Юрген поспешно задул свечу и направился вниз, тяжело передвигая свои деревянные ноги. С лестницы сыпалась белая известка. Она падала на голову Лоры, которая стояла возле печи, доставая из чугунной духовки свежие пирожки. Даже на втором этаже был слышен удивительный аромат, к которому примешивался запах чуть подгоревшего масла. «Только не это, – подумал Юрген, – неужели корочка опять подгорела. У Лоры в последнее время совсем всё из рук валится».
Запахи разносились очень быстро, они плыли вместе с теплым воздухом, просачиваясь через небольшие щелки и дырочки в потолке, которые Густ обещал замазать ещё до начала осени. От теплой сырости лиственница расширялась, выталкивая соседние доски.

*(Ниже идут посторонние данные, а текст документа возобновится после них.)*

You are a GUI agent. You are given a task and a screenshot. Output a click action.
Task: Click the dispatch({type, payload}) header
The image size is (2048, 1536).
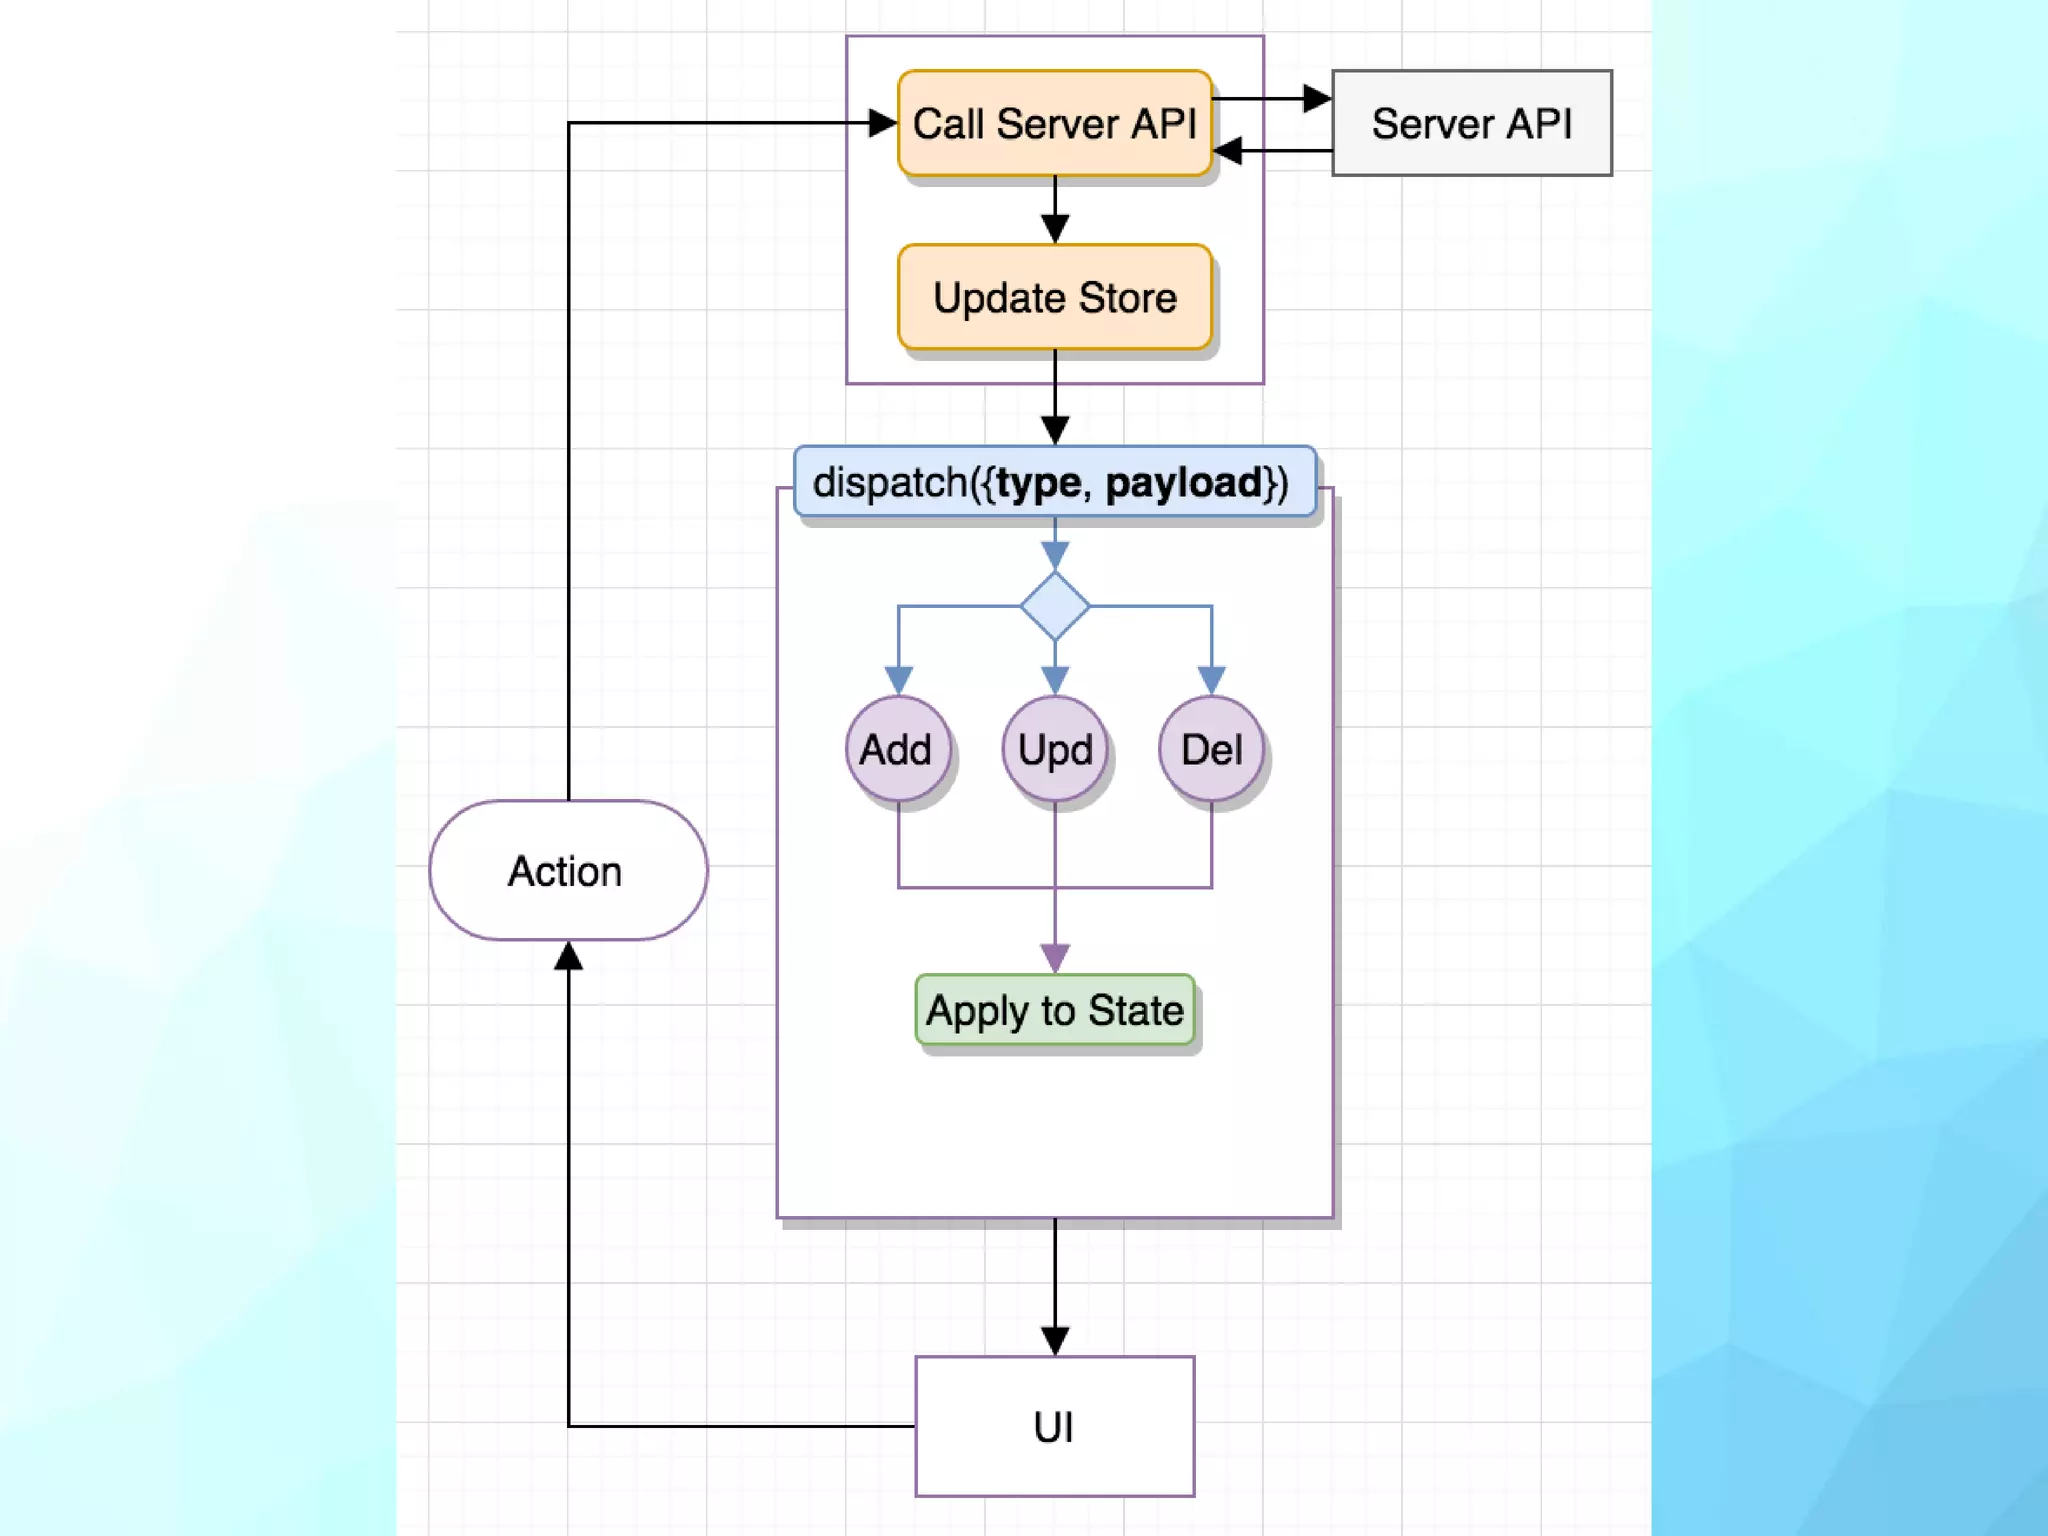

Густ сидел во главе стола, сколоченного ещё в те времена, когда он жил с Лорой в доме её родителей в Южной части Альты. В те времена погибло много людей, среди них родители Лоры – они отказалась покидать дом во время потопа. Юрген не понимал этого странного поступка, но никогда не говорил об этом вслух и никогда не осуждал – считал, что это могло оскорбить чувства Лоры.
– Юрген, садись за стол, – строго сказала Лора и отвернулась к печи. Сегодня она хотела быть увереннее в глазах мужа.
Юрген послушно кивнул, вышел в сени и опустил руки в деревянное ведро, наполненное дождевой водой, которую приходилось довольно часто менять, чтобы она не застоялась и не начала дурно пахнуть. Сполоснув руки, он вернулся в комнату и тяжело приподнял ногу, чтобы опуститься на деревянную подставку, а затем, опираясь на неё, сесть на стул. Ему это стоило больших усилий, ноги тряслись от напряжения. Густ одним глазом заметил его неуклюжую попытку и тут же отвернулся. У них были сложные отношения. Густ не любил Юргена. И дело было даже не в его смешной беспомощности, которая доставляла много хлопот. «Беспомощность в Альте, – все время твердил Густ, – это все равно что быть безоружным во время кровопролитного сражения». Скорее он не принимал существование Юргена как отдельного человека. Сам факт того, что он вынужден жить в Богом забытом месте, выводила его из себя. Он не должен был оставлять после себя потомство, оставлять частицу себя, которая будет здесь же страдать и спустя время проклинать его за трусость в «Суульской земле». Иногда внутри Густа скапливалась невероятная злость и ненависть к Альте. Такая беспощадная, что, казалось, он мог задохнуться. Юргена это пугало, и он старался не появляться на первом этаже, опасаясь, что в один день Густ просто-напросто забьёт его тем, что окажется под рукой.